Starkes Ungleichgewicht
Weiter kritisiert Frey die Aushöhlung eines ursprünglichen Prinzips: Verkehrsprojekte sollten wieder unabhängig der Verkehrsart, dafür aber nach ihrem gesellschaftlichen Nutzen beurteilt werden. In der Praxis werde dieser Grundsatz allerdings zunehmend durch ideologische Gewichtungen ersetzt.
Der Regierungsrat selbst verweist zwar auf die weiterhin geltende Neutralität, räumt jedoch in Antworten auf bisherige Vorstösse ein, dass das Verhältnis zwischen den Verkehrsarten tatsächlich stark verschoben sei.

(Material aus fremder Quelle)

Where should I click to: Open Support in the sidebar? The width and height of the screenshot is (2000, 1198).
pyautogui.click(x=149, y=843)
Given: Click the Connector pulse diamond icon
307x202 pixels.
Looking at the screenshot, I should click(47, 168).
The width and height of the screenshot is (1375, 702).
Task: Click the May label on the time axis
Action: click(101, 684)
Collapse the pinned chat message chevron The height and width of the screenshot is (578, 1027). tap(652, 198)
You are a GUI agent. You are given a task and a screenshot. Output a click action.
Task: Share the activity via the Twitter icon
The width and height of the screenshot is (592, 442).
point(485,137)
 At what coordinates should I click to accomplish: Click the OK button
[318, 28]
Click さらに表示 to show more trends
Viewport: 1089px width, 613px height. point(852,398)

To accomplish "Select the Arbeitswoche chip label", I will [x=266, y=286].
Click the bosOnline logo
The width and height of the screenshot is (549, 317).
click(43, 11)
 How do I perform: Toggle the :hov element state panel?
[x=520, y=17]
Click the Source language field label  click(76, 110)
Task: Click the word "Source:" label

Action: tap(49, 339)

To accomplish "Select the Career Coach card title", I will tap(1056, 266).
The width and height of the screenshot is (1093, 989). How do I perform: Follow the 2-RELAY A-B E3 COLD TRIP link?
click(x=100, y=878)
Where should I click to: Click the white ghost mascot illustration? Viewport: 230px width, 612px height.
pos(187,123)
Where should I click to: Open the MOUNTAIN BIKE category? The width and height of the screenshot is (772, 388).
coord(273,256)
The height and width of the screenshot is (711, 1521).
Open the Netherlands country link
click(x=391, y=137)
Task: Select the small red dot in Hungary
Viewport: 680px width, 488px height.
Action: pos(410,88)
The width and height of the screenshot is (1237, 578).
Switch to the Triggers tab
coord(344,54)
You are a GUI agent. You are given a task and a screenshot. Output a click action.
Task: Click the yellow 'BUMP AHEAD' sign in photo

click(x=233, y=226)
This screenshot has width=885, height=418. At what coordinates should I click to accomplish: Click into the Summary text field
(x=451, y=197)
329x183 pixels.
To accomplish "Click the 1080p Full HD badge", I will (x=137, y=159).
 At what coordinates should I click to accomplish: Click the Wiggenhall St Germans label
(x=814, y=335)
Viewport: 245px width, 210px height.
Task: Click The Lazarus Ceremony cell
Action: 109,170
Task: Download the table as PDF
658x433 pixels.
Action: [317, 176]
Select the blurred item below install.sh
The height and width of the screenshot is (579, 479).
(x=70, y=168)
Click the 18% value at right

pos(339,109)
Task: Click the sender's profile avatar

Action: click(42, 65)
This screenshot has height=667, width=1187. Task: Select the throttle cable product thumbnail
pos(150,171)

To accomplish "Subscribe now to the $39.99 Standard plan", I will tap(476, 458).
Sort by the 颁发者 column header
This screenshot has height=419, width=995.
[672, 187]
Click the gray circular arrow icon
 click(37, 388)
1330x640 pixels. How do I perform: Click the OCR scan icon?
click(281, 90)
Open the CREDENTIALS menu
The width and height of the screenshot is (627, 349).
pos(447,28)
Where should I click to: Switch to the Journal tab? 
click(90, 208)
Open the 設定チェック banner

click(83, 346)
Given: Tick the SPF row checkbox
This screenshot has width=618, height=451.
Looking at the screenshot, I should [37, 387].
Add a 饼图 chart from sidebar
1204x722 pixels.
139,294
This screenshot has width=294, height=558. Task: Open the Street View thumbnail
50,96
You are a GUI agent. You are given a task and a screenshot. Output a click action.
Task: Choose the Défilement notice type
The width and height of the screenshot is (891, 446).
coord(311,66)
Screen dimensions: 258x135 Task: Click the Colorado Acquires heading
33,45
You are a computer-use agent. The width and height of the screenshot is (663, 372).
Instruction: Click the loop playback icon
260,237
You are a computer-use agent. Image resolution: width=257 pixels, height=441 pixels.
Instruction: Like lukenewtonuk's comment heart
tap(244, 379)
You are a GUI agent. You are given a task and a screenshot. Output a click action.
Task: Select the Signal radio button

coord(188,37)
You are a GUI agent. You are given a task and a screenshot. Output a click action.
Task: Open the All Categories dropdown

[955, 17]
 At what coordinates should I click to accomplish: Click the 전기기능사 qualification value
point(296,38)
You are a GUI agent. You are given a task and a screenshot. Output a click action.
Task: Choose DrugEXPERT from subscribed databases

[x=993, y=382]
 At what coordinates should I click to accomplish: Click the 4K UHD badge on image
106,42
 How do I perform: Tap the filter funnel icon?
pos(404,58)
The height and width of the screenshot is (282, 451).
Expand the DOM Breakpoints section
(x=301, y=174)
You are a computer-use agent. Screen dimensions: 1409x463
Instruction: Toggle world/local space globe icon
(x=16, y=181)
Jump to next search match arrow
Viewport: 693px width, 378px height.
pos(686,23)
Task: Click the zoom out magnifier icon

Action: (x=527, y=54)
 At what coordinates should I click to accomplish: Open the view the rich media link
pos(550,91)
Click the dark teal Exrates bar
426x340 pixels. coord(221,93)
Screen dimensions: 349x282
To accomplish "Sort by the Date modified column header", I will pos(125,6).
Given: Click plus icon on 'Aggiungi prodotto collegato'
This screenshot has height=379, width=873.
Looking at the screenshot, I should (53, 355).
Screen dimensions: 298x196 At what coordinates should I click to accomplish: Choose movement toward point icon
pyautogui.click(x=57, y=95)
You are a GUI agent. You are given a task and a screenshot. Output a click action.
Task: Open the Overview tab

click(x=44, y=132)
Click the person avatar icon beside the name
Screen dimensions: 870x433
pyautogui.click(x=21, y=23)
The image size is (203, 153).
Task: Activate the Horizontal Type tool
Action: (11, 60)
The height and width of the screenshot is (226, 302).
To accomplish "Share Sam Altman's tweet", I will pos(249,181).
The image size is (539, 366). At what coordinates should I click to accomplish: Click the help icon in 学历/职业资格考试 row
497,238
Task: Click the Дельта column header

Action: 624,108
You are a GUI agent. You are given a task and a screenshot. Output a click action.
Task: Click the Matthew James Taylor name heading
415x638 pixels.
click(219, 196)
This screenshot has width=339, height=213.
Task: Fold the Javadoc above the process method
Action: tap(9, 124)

«Wir wollen keine Konfrontation mit Basel-Stadt, aber wir müssen die Interessen unserer Gemeinden endlich ernst nehmen», sagt auch SVP-Landrat Andi Trüssel, Mitglied der Bau- und Planungskommission. «Ein eigenständiges Agglomerationsprogramm würde es uns ermöglichen, näher an den Bedürfnissen der Bevölkerung zu planen und zu investieren.»
Frey begründet ihren politischen Vorstoss auch mit nationalen Entwicklungen: Denn in anderen Landesregionen werden vermehrt kleinere, stärker differenzierte Agglomerationen gebildet, um die Problemlösung näher an der Bevölkerung zu verankern. Dieser Ansatz bietet mehr Transparenz, schnellere Entscheidungsprozesse und eine bessere Mittelverwendung.
Klar ist: Bereits geplante Projekte auf Baselbieter Boden sollen entweder vollständig in ein neues Programm überführt oder im bestehenden Rahmen zu Ende geführt werden. Mittelfristiges Ziel jedoch sei die Ausarbeitung und Einreichung eines eigenen Programms.
Ob der Vorstoss Erfolg haben wird und das Baselbiet zu mehr verkehrspolitischer Selbstbestimmung findet, wird sich zeigen. Die Botschaft aber ist eindeutig: Die spezifischen verkehrspolitischen Bedürfnisse des Landkantons sollen künftig nicht mehr unter den Tisch fallen, sondern im Zentrum stehen.